筋肉的キリスト教徒

キングダム・オブ・ヘブンの筋肉的キリスト教徒のレビュー・感想・評価

キングダム・オブ・ヘブン(2005年製作の映画)
5.0
deus vult!と叫びたくなる映画かと思ったら、逆にキリスト教勢に苛々してしまう映画だった。
BGMは中世風味で、時代特有の妙にファンタジックな雰囲気を醸し出す。

時は1184年、中世。
フランスの一鍛冶屋に過ぎない男、バリアンが実はイベリンの領主ゴドフリーの私生児で、妻の「自殺」と殺人の罪を背負い、聖地エルサレムへと赴く。

ゴドフリーがバリアンを試す場面で、屋根、鷹の構え(日本では上段の構え)を教えるが、恐らくゴドフリーはドイツ系の流れを汲んでいると推測できる。

エルサレム国王ギー・ド・リュジニャン、強盗騎士ルノー・ド・シャティヨンの二人が【キングダム・オブ・ヘブン】におけるヴィラン的役割を与えられている。実際史実でもろくでもない連中だから仕方ないけど。
比してイスラム教勢は対照的である。
サラーフ・アッディーンは優れた王として、その家臣らも寛容な人柄で描かれている。
イスラーム世界から見た十字軍がどういうものだったか、あまり明るくないので何とも言えないけれども、この役割の与えられ方は印象的。

カラクの戦いではボードゥアン4世が聖十字架(後のハッティンの戦で失われる)を掲げて援軍を率いる。

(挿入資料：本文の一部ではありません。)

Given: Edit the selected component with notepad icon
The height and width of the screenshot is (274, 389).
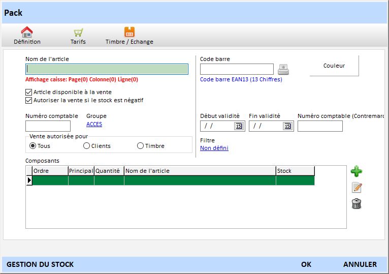Looking at the screenshot, I should tap(356, 188).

これぞ十字軍って感じ。

エルサレム籠城戦ではトレビュシェット、バリスタ、破城槌と攻城兵器が大活躍!広大無辺の砂漠を背景にベルフリーが進撃する場面なんか最高。

やっぱりこの映画で一番外せないのは、ボードゥアン4世の美しさだろう。
ユダヤ・キリスト教徒とイスラム教徒が共存する世界=キングダム・オブ・ヘブンを築かんと、癩病に蝕まれつつも尽力する姿こそ「王の中の王」の象徴である。